--- BEGIN Materials provided ---

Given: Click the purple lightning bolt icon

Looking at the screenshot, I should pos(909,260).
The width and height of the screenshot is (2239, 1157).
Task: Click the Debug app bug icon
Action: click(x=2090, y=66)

--- END Materials provided ---

■ **What is asked**:
Pick out each line of the records that contains the word "icon", and copy those lines in full.

■ **In response**:
Given: Click the purple lightning bolt icon
Task: Click the Debug app bug icon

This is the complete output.